Nel mio libro affronto scientificamente tutti questi argomenti e li smonto uno per uno dimostrando come sia improbabile quanto viene affermato. Ma soprattutto spiegando perché la comunità scientifica non ha ancora compreso o voluto comprendere, che questi “disturbi” mettono radici lì dove la scuola e la famiglia crescono figli e studenti senza una pedagogia adeguata.

Descrizione del libro. È intelligentissimo, ma il maestro mi dice che non ascolta. Legge stentatamente e la maestra mi ha detto che potrebbe essere dislessica. Non ricorda le tabelline e mi hanno detto che potrebbe essere discalculico. Mi hanno consigliato il logopedista. Mi hanno detto che dovrei portare mia figlia a fare una visita dalla neuropsichiatra infantile. Poi ho letto un suo articolo... Poi cercando su internet il significato di queste parole mi sono imbattuta nel suo sito... È con le stesse parole che un papà arriva da una pedagogista che ha trovato la soluzione ai disturbi specifici dell’apprendimento. Inizialmente scettico, ma speranzoso - perché sua figlia, presunta dislessica, ha difficoltà relazionali con lui e un calo del rendimento scolastico -, s’imbatte in un’avventura scientifica, realistica e umana senza precedenti. Andrà alla scoperta del pensiero di medici e pedagogisti di fama mondiale che gli spiegheranno perché quello che comunemente si racconta sui disturbi dell’apprendimento non è realistico, trovandosi così involontariamente alla ricerca di una conoscenza genetica, neurobiologica, psicologica e soprattutto pedagogica di cui era profondamente allo scuro come del resto buona parte della comunità scientifica ed educativa. Riuscirà in questo modo a capire come nascono, come si prevengono e come si superano i disturbi dell’apprendimento. Ma soprattutto imparerà come è possibile evitarli con l’applicazione di una scienza che nel tempo è stata annullata dalla politica e negata nella formazione dei nuovi docenti: la scienza pedagogica.
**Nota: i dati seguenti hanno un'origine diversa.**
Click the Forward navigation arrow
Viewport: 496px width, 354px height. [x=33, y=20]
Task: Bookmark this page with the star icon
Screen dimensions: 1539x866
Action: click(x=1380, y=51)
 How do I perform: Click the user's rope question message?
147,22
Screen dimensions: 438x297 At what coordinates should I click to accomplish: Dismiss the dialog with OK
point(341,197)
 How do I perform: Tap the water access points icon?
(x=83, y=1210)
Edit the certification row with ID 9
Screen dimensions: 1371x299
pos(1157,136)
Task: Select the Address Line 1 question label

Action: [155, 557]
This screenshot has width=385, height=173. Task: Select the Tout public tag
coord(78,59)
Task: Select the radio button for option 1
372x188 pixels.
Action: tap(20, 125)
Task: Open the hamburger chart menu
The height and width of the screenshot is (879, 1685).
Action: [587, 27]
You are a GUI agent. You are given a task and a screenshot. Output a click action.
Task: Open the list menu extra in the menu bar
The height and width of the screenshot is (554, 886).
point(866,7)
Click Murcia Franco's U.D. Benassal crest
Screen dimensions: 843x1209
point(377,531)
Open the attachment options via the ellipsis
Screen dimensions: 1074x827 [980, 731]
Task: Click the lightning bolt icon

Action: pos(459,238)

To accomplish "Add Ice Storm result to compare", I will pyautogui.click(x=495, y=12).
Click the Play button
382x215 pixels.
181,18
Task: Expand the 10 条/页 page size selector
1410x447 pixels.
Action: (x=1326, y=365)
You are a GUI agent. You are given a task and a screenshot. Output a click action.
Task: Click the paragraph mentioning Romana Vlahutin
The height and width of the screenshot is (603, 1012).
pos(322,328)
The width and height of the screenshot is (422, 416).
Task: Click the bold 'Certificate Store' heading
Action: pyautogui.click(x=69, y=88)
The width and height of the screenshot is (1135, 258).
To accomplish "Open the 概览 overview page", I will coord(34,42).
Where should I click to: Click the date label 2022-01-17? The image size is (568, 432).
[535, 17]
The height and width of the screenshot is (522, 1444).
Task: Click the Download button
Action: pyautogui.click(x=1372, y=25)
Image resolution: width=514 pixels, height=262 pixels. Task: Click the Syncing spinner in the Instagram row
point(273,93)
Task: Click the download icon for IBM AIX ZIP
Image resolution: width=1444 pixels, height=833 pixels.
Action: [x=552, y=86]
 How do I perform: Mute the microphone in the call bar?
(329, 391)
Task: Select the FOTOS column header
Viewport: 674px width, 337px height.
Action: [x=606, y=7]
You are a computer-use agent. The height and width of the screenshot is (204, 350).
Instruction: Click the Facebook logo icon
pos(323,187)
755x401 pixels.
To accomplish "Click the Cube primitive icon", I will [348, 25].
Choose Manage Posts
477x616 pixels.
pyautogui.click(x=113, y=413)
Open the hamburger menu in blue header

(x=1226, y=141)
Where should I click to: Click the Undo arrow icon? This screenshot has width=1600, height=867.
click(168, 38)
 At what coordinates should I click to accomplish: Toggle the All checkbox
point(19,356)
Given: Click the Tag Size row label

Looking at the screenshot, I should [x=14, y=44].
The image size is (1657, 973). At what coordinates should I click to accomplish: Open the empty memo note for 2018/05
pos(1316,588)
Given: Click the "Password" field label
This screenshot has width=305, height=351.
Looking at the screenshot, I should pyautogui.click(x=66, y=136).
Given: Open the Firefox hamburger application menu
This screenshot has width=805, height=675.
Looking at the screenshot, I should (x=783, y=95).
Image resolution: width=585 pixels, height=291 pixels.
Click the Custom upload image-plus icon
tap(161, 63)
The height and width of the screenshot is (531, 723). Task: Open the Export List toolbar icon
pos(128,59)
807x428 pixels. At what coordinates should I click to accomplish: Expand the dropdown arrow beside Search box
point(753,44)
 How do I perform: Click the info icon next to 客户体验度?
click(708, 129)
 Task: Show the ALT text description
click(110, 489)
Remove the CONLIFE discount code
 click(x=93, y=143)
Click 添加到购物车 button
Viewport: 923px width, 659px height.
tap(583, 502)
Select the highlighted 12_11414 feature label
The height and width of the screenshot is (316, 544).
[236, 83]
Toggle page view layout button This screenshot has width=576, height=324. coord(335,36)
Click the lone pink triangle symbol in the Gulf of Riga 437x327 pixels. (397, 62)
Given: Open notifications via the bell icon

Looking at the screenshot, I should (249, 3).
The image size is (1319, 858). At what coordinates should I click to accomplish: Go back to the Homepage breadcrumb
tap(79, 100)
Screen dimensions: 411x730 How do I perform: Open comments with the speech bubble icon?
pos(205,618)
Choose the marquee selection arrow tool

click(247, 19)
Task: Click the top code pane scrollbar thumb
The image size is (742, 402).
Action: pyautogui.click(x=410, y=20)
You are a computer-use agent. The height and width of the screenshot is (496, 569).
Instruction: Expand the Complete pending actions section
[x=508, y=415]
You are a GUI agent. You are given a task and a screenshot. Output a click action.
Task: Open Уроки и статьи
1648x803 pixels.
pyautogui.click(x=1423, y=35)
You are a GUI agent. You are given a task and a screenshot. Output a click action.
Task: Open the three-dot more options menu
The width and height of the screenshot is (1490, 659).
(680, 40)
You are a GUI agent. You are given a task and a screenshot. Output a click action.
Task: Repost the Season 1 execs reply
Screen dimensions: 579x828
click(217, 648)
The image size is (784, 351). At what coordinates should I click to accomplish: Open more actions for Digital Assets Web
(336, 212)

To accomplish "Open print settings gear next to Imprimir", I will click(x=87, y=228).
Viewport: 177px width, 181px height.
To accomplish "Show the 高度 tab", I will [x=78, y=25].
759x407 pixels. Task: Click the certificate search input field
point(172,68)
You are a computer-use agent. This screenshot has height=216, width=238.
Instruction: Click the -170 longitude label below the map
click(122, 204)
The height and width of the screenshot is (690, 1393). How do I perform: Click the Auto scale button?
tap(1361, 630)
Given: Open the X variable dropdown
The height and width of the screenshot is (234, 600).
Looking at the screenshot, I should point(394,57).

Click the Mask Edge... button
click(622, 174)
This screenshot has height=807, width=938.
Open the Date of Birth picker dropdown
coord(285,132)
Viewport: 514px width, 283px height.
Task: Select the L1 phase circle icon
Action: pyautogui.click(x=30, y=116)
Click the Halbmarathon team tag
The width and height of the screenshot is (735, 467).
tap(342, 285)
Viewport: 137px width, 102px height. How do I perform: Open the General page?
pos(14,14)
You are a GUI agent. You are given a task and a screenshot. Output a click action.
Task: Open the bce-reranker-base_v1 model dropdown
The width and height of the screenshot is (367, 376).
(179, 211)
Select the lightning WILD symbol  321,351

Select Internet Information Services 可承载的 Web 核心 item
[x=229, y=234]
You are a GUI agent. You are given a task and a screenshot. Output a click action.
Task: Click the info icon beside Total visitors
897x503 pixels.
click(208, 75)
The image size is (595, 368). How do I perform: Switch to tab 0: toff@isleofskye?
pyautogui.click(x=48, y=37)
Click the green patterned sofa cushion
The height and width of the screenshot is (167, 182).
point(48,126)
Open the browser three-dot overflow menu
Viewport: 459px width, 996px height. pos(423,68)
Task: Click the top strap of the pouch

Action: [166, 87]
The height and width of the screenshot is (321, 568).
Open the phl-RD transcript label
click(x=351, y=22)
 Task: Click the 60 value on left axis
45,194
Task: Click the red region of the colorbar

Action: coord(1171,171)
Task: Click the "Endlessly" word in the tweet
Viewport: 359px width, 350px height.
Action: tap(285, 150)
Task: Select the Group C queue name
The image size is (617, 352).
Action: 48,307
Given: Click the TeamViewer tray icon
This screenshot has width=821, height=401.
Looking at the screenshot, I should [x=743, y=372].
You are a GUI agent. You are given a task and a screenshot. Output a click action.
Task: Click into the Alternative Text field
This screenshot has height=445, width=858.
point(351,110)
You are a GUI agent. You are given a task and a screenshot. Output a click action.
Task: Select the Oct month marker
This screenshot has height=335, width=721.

Oggi il 25% dei bambini di una classe viene diagnosticato con un disturbo dell’apprendimento. Dicono che il problema è genetico o neurobiologico e per questo non si può far nulla se non dispensare e/o compensare. E se così non fosse?
La dottoressa Tiziana Cristofari pedagogista e docente, con l’aiuto tratto da teorie e prassi di eminenti e riconosciuti studiosi in pedagogia, psicologia e psichiatria - tra i quali Giovanni Genovesi, Shinichi Suzuki, Howard Gardner, Lev Semënovič Vygotskij, Massimo Fagioli -, ha dimostrato come sia ampiamente improbabile che i disturbi specifici dell’apprendimento abbiano origine genetica o neurobiologica e come invece siano il frutto dell’assenza totale di pedagogia scolastica e familiare.